◆ REQUIRED WORK:
Copy these items verbatim, starting at the line that contains "How do I perform: Click" and ending after the line that contains "Looking at the screenshot, I should pos(2184,560).".

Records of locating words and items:
## start

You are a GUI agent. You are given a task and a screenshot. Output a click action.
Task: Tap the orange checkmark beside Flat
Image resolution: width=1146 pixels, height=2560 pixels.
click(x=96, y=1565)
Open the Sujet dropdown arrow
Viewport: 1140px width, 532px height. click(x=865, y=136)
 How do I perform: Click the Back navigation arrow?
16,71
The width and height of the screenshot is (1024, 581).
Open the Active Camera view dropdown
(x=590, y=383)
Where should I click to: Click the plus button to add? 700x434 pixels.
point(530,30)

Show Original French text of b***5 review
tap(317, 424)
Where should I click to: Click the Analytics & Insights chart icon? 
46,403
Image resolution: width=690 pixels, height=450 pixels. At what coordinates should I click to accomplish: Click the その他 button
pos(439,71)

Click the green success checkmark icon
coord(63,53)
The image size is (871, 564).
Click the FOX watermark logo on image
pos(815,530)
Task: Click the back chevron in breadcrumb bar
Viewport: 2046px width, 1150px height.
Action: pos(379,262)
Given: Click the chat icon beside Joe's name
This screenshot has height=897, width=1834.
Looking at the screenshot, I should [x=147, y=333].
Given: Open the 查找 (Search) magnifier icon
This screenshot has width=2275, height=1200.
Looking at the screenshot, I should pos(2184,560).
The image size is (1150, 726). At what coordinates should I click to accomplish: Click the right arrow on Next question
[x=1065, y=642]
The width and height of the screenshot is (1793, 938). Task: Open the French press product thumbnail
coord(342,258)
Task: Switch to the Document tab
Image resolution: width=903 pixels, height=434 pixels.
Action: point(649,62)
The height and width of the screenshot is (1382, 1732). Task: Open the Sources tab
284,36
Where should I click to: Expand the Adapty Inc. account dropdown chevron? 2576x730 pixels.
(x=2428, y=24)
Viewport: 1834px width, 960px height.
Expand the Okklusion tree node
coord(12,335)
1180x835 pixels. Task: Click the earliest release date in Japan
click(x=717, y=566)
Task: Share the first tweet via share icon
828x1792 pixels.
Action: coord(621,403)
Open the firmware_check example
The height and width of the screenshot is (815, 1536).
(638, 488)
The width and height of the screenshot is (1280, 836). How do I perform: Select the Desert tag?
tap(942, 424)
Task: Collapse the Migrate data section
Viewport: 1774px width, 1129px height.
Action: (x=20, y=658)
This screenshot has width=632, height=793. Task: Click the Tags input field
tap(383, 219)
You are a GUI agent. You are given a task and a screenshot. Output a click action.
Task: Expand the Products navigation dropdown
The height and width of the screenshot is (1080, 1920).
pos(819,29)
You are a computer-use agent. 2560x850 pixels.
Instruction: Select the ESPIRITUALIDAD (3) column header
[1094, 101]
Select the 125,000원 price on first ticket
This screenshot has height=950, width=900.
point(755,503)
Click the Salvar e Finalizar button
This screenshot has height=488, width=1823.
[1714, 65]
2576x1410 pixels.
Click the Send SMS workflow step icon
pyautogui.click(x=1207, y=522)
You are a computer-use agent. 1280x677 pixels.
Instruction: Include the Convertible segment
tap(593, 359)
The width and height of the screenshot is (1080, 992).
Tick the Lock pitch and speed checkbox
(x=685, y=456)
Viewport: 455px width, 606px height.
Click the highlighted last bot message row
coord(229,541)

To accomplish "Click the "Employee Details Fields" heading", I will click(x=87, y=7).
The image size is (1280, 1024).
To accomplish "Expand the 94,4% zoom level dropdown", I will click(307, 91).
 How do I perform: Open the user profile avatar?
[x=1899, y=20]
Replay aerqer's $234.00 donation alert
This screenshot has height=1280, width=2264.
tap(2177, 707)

## end

◆ WRITTEN RESPONSE:
 How do I perform: Click the Back navigation arrow?
16,71
The width and height of the screenshot is (1024, 581).
Open the Active Camera view dropdown
(x=590, y=383)
Where should I click to: Click the plus button to add? 700x434 pixels.
point(530,30)

Show Original French text of b***5 review
tap(317, 424)
Where should I click to: Click the Analytics & Insights chart icon? 
46,403
Image resolution: width=690 pixels, height=450 pixels. At what coordinates should I click to accomplish: Click the その他 button
pos(439,71)

Click the green success checkmark icon
coord(63,53)
The image size is (871, 564).
Click the FOX watermark logo on image
pos(815,530)
Task: Click the back chevron in breadcrumb bar
Viewport: 2046px width, 1150px height.
Action: pos(379,262)
Given: Click the chat icon beside Joe's name
This screenshot has height=897, width=1834.
Looking at the screenshot, I should [x=147, y=333].
Given: Open the 查找 (Search) magnifier icon
This screenshot has width=2275, height=1200.
Looking at the screenshot, I should pos(2184,560).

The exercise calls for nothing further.